Morgantown’s police and fire chiefs were among the numerous city officials on hand at Thursday’s first public meeting on annexation.
“What the city proposed, the city never talked to us,” Fire Chief Mark Caravasos said when asked about the additional manpower and equipment the department would need.
The city’s draft annexation report states the department would have an immediate need for four firefighters and a fire engine with future needs of an unspecified number of extra engines and 15 firefighters in the long term.
At Thursday’s meeting though, Caravasos said a new station, which he said should be located at the airport, would need 24-27 firefighters, by his count. That would staff two combination fire engine/ladder trucks and a heavy rescue truck, which he said the city needs.
The department would also require two tankers to haul water if the annexation is successful, Caravasos said. The MFD does not have any tankers right now.
Over the past week, Caravasos has been out surveying the proposed areas to be brought in the city for hydrants and marking their locations, he said. The coverage is “sporadic” with some areas having great coverage, some having a little and some having none. He declined to offer specific examples.
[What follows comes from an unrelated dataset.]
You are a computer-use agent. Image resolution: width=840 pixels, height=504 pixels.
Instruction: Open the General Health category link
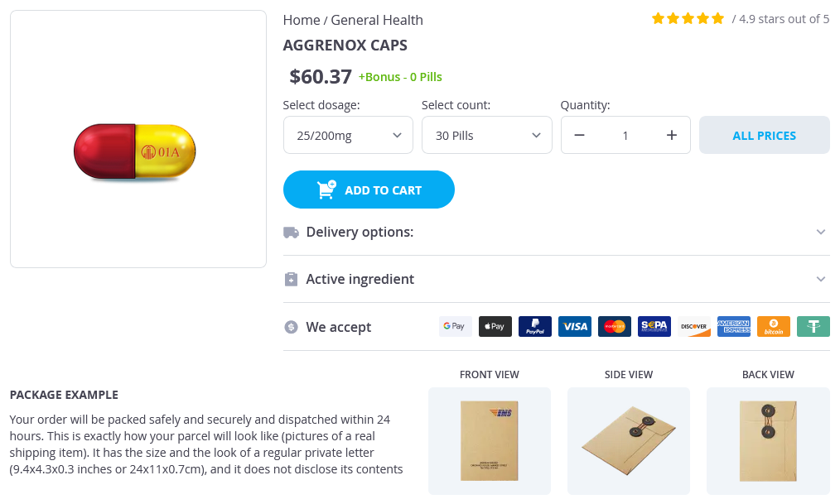pos(377,20)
One area targeted for annexation with zero hydrants, according to Morgantown Utility Board Spokesperson Chris Dale, is Woodland Terrace, a trailer park off of Hartman Run Road. Ashworth Landing, an apartment complex off Green Bag Road, only has one hydrant.
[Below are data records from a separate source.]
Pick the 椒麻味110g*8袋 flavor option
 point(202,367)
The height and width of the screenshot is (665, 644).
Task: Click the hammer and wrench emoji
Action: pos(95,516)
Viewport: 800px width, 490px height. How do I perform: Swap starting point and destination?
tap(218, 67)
“Police, fire and EMS, people that go out and save lives should be available to everybody,” Caravasos said.
He described his dream fire service as a community-based metro department that doesn’t have to worry about politics or boundaries and could focus on helping people.
Police
Morgantown Police Chief Ed Preston said should the annexation be successful, the new city residents could expect faster response times, especially on non-emergency calls.
He explained his department has more resources and less territory to cover than the Monongalia County Sheriff’s Department, which currently covers the areas targeted for annexation, can respond to some calls the sheriff’s department can’t, such as a call for a stolen cell phone.
The MPD is the state’s third largest police department and has an average response time of two-and-a-half minutes on priority calls and four minutes for all calls, he said.
In a handout for the information session, the city boasts about the department’s specialized resources that other area or regional departments don’t have. An example in the handout was the MPD’s soft interview room for sexual assault victims — which is already made available for use by any agency.
Preston is big on cooperation and he will always lend his department’s capabilities to other law enforcement in need, he said. The department has the region’s only Underwater Search and Recovery team and lends its expertise all over the state — including in the search for Aliayah Lunsford.
If annexation is successful, it will be a continual process to constantly improve patrol routes and find the most effective ways to bring the department’s preferred method of policing — community policing — into the new coverage area.
Preston said he doesn’t just look at what happened last year and make adjustments, but prefers to look at 10 years of data, find the averages and base his decisions off of that.
The annexation draft plan calls for five additional officers and a 30% increase in overtime for the police department to fund an additional two to three officers per shift. Preston said that would be a starting point but more hires would be needed. Also, not every officer would want to work overtime because of their families or just wanting time off.
Preston also said he wasn’t worried about crime rates increasing or decreasing with the extra territory — he can’t take credit for people committing a crime or not committing a crime, only what his department does after a crime has been reported.